■ **Material supplied**
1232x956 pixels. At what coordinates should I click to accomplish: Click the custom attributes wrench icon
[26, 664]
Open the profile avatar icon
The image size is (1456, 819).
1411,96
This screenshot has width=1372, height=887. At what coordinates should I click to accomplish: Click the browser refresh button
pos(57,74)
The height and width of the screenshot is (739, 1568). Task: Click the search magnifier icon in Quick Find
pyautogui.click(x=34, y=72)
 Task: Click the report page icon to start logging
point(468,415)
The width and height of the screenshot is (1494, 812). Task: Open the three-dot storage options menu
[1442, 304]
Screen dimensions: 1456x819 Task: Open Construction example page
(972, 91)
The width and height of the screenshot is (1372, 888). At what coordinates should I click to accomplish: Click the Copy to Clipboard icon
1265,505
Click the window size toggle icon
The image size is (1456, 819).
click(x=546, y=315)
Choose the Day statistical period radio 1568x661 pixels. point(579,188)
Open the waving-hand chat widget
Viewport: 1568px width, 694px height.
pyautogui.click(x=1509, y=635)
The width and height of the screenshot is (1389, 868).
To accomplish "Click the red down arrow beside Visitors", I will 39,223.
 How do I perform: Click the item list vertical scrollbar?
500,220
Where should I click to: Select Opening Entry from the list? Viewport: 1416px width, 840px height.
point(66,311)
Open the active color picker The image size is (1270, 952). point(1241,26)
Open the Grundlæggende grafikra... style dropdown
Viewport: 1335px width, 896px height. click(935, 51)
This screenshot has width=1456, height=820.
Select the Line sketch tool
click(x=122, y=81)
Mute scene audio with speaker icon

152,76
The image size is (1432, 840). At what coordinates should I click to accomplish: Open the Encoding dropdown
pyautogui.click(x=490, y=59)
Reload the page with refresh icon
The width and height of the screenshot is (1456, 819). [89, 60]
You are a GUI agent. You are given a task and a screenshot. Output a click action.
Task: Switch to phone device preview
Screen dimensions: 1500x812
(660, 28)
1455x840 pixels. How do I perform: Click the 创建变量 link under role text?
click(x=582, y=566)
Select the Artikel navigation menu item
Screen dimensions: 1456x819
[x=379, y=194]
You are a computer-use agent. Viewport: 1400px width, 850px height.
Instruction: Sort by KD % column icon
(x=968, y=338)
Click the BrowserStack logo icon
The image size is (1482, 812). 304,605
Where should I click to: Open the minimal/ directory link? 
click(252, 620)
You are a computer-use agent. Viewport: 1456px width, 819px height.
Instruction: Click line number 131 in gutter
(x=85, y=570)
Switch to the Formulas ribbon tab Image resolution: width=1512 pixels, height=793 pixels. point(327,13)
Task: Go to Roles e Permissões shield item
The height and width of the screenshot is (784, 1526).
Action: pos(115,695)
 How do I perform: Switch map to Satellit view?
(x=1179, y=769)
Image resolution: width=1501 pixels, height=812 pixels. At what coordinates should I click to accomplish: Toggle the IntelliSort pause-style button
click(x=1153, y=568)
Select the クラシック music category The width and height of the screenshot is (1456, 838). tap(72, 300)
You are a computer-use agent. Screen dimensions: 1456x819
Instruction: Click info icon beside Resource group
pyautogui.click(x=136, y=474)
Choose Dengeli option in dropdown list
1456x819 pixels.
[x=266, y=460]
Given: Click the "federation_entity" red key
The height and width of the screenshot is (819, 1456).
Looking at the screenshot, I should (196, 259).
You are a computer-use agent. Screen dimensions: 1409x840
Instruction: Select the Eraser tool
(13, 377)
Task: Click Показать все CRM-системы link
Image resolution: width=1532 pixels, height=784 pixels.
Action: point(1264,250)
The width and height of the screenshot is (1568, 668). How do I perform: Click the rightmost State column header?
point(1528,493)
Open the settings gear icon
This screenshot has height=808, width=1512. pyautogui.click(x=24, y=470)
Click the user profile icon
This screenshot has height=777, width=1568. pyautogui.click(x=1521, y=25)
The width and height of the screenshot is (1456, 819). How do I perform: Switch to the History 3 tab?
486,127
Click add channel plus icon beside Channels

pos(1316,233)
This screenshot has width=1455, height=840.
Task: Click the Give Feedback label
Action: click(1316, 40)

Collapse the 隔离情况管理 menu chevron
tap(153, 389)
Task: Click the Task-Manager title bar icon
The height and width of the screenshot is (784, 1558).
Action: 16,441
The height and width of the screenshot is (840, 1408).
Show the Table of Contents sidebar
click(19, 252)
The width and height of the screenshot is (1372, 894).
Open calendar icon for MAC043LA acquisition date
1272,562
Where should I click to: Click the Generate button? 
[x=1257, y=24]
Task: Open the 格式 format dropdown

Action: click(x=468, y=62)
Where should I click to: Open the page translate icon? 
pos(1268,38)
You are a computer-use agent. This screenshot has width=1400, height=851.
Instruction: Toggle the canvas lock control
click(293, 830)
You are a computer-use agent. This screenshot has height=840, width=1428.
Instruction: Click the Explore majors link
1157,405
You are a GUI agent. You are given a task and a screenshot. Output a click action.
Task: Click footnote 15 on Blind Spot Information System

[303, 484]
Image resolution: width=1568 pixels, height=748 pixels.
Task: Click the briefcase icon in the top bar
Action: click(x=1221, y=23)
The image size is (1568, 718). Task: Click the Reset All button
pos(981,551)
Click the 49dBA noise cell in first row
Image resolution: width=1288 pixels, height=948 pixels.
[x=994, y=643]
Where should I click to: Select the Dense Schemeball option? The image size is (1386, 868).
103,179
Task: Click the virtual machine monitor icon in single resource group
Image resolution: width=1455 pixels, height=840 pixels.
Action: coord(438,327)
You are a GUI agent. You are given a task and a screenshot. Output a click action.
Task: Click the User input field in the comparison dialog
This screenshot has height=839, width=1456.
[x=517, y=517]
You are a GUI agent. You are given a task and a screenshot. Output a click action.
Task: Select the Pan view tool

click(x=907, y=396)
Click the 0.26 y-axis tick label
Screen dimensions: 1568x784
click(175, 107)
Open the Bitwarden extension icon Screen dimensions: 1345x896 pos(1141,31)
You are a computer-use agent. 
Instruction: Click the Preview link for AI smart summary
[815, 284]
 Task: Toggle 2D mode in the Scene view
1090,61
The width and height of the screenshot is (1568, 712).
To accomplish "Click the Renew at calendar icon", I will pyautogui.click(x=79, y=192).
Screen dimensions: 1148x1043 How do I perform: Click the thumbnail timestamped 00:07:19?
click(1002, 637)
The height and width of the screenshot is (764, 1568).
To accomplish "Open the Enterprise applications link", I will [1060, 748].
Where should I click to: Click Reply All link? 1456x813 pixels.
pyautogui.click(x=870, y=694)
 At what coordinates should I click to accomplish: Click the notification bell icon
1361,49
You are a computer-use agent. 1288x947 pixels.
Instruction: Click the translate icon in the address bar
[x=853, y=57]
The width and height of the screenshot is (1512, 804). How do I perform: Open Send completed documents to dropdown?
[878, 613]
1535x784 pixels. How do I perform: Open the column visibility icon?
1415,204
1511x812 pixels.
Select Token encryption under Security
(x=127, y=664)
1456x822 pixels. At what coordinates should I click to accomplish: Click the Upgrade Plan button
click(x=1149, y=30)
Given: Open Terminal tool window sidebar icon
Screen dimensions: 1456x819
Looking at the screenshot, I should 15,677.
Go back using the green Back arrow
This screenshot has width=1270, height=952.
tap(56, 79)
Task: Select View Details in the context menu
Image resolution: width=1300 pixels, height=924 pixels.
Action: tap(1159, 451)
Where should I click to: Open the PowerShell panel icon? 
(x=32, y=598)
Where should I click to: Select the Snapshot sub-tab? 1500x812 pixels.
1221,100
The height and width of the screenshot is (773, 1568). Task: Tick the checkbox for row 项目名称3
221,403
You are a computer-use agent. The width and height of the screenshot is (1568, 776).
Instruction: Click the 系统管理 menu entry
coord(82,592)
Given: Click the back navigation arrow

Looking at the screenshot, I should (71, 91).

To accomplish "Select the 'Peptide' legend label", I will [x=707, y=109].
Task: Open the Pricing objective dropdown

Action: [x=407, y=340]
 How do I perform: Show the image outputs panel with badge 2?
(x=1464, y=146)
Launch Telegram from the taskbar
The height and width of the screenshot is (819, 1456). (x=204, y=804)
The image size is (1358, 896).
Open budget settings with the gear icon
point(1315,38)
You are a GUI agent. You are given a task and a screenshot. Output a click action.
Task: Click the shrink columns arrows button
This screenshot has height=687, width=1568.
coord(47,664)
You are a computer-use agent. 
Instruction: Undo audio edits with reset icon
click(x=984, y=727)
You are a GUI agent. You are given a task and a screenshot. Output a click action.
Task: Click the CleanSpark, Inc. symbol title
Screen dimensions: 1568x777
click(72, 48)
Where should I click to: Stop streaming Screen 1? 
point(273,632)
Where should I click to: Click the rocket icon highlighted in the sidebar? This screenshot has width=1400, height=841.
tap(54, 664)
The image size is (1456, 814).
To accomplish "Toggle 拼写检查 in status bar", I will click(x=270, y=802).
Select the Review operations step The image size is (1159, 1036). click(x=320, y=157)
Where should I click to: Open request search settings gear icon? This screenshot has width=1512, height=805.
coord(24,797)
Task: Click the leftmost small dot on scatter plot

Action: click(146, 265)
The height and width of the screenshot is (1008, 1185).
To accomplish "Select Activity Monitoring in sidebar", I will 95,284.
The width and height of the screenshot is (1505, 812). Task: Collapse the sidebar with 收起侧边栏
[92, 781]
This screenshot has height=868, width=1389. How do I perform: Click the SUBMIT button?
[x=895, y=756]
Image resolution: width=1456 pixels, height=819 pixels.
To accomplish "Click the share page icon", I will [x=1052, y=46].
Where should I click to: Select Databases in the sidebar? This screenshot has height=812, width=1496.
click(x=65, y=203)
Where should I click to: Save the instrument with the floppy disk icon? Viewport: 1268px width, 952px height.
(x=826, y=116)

■ **Exercise**
Reproduce every line above containing "title".

■ **Answer box**
Task: Click the Task-Manager title bar icon
Task: Click the CleanSpark, Inc. symbol title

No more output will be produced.